La indagación en estos frentes también ha revelado que el número de soldados desaparecidos en ambos bandos es una cifra que se debe examinar de nuevo. «Es más alta, al igual que los muertos y heridos», asegura Luis Ruiz. Él mismo ha sacado a la luz un tema orillado: los guerrilleros. «Es uno de mis hallazgos documentales. Hasta hace nada esta documentación permanecía inédita. Era del servicio de información del estado mayor republicano, que era el organizador de las guerrillas, las fuerzas que operaban tras las líneas enemigas. Guadalajara y Toledo se convirtieron en puntos neurálgicos de la guerrilla durante la Guerra Civil hasta el punto que hubo dos secuencias de operaciones que fueron verdaderas ofensivas. Una durante la batalla de Brunete y otra durante la de Teruel. Los guerrilleros eran partidas que se filtraban detrás de los sublevadas y que fueron clave en esas dos lances. Llegaron a tener Talavera de la Reina, por donde pasaba la carretera y el ferrocarril que abastecía a los sublevados de Madrid. La mantuvieron cortada durante una semana. Los guerrilleros tuvieron un desarrollo que no se imaginaba antes de que salieran a la luz estos documentos».
El historiador comenta sus cometidos: «Sobre todo saboteaban líneas de comunicación. Eran partidas que pasaban semanas dinamitando convoyes y puentes de ferrocarril, como hizo la resistencia francesa y luego los rusos con los nazis. Starinov, que mantiene Talavera, fue el padre de los Spetznaz, las fuerzas especiales soviéticas en la Segunda Guerra Mundial. Él fue uno lo de los comandantes guerrilleros más activos del frente del Este. Aquí hasta se desarrolló una tecnología vinculada al sabotaje. Un tipo de explosivo que desarrollaron los asesores soviéticos y que después se empleó en la Segunda Guerra Mundial».
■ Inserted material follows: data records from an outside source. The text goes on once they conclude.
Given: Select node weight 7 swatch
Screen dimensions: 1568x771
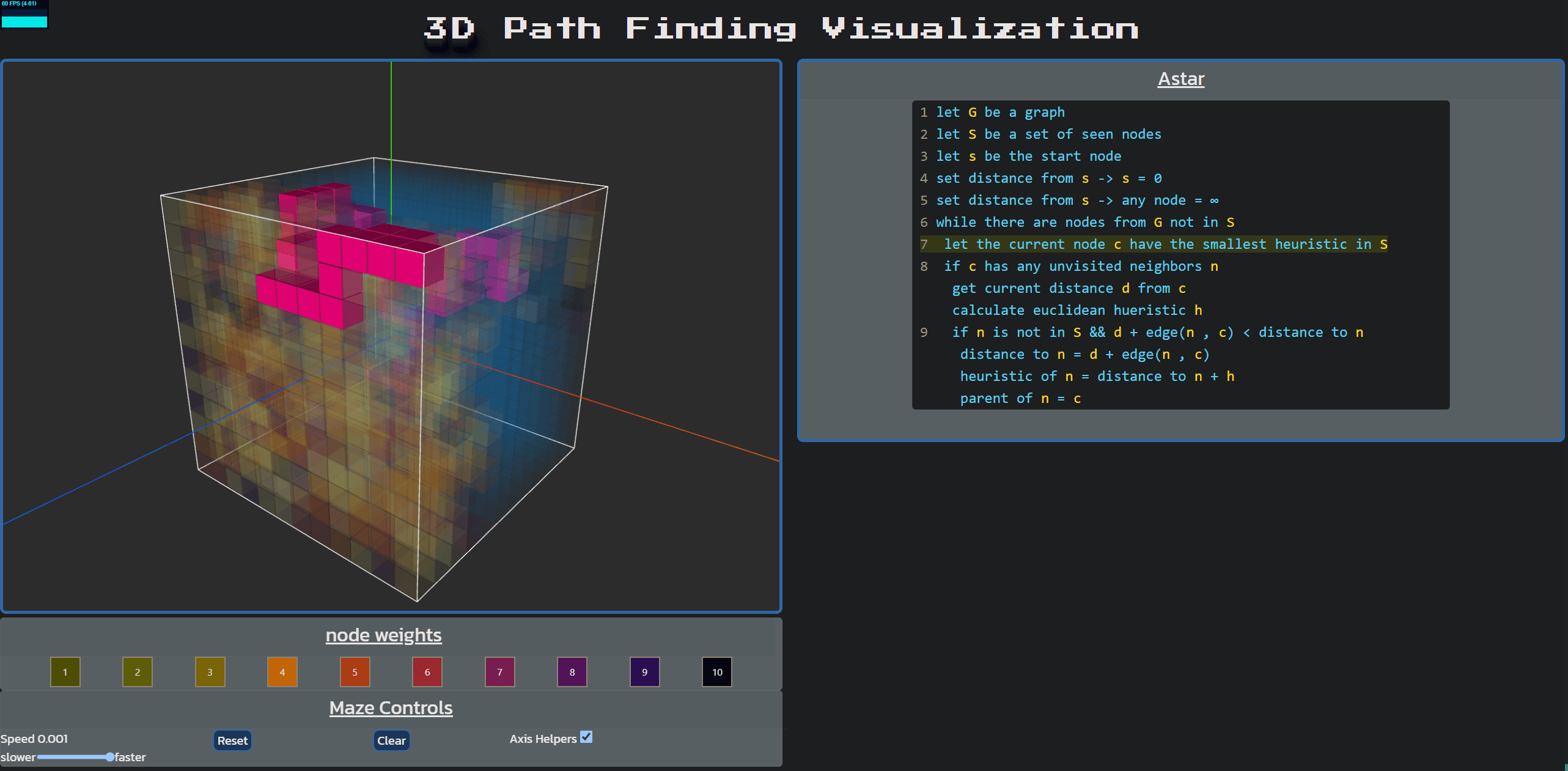Looking at the screenshot, I should point(499,672).
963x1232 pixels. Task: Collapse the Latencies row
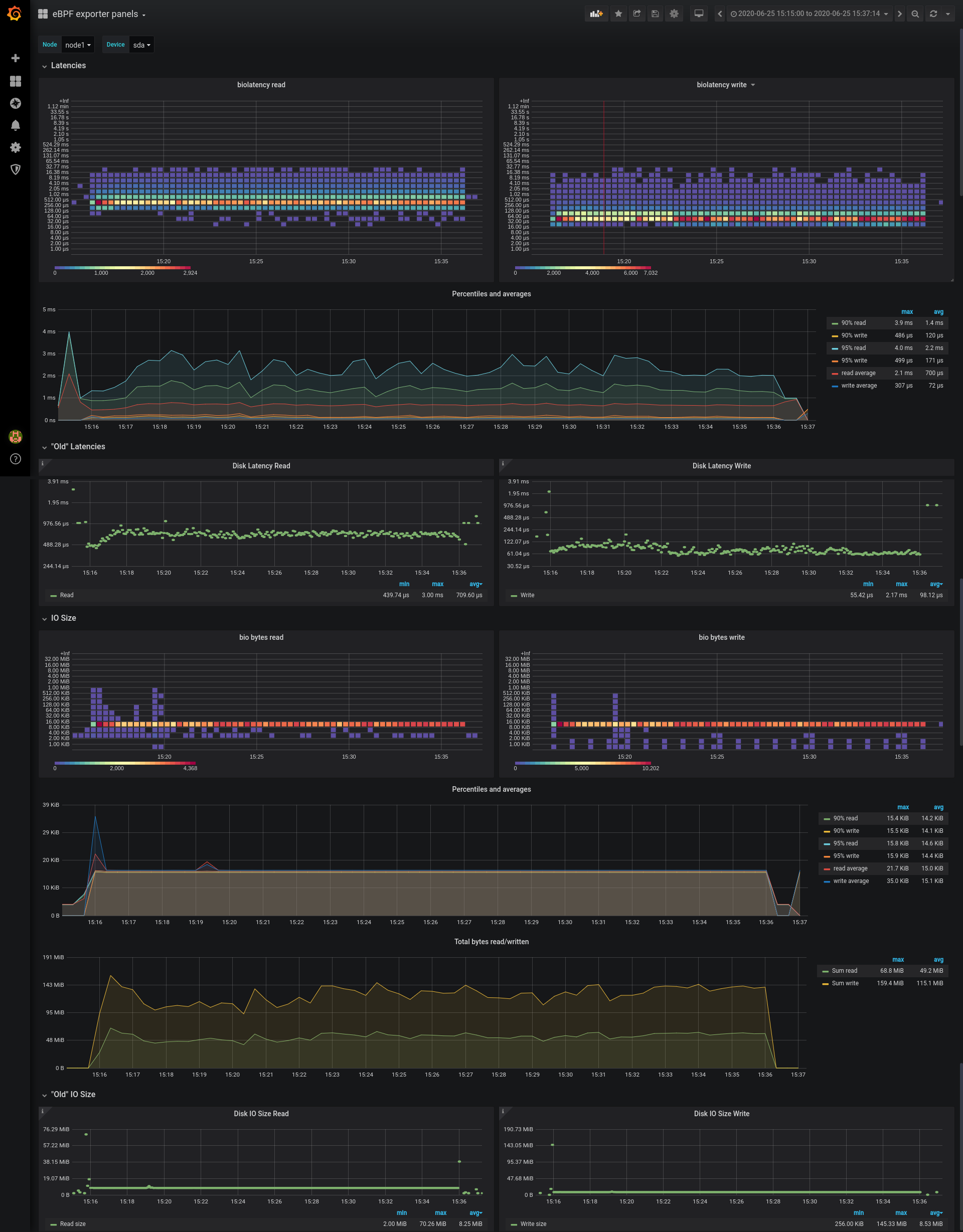pyautogui.click(x=68, y=65)
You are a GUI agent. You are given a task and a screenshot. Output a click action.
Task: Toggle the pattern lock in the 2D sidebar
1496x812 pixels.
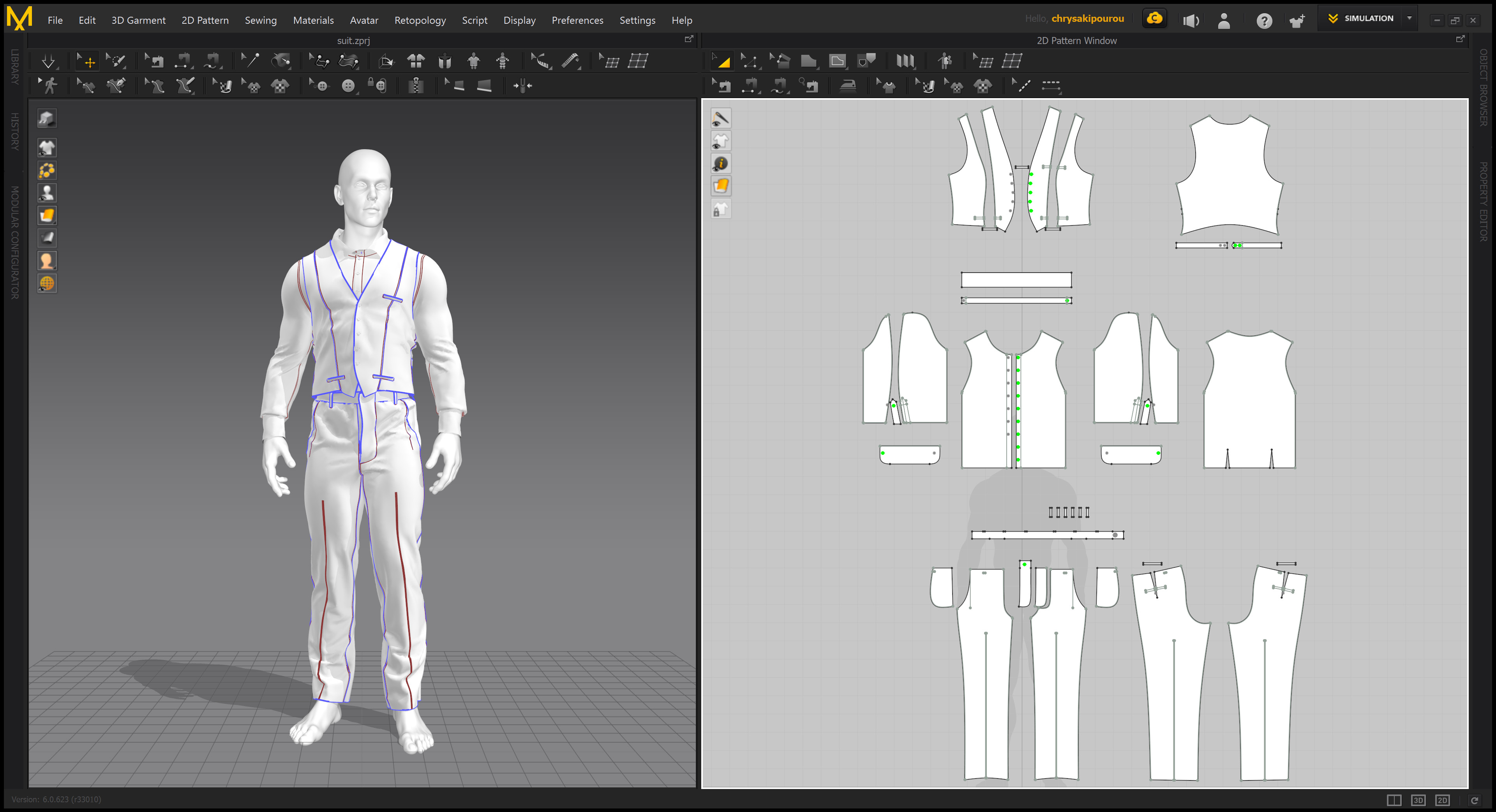click(x=721, y=210)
UN TESTIGO LLAMADO SAINT-EXUPÉRY
En la zona, en un pueblo que en invierno apenas cifra la treintena de habitantes, Abánades, existe un improvisado, pero original Museo de la Guerra Civil española. Está constituido con cascos, camisas, obuses, armas y residuos que conservaban los vecinos en sus desvanes y sótanos (lo que incluía un amplio anaquel de granadas y bombas), pero, también con lo que se han encontrado en las trincheras que existen a su alrededor y que salpican el paisaje. Es una colección de objetos, que incluye, banderas, una camisa original de la Falange (pertenecía a un vecino) y una amplia tipología de cascos (algunos con agujeros de bala), que suponen todo un relato de la guerra fratricida que se vivió allí y de lo cruel que fue. Esto se puede corroborar en el diálogo que recoge este libro y que sirve como colofón. Lo escuchó en primera persona nada menos que Antoine Saint-Exupéry y ahora Luis Ruiz Casero lo reproduce:
-Soldado republicano: ¡Antonio!
-Una voz: ¡Es tarde, a dormir!
-Soldado republicano: ¿Por qué ideal luchas?
-Una voz: España... ¿Y tú?
-Soldado republicano: ¡El pan para nuestros hermanos!
-Una voz: ¡Buenas noches, amigo!
-Soldado republicano: ¡Buenas noches, amigo!.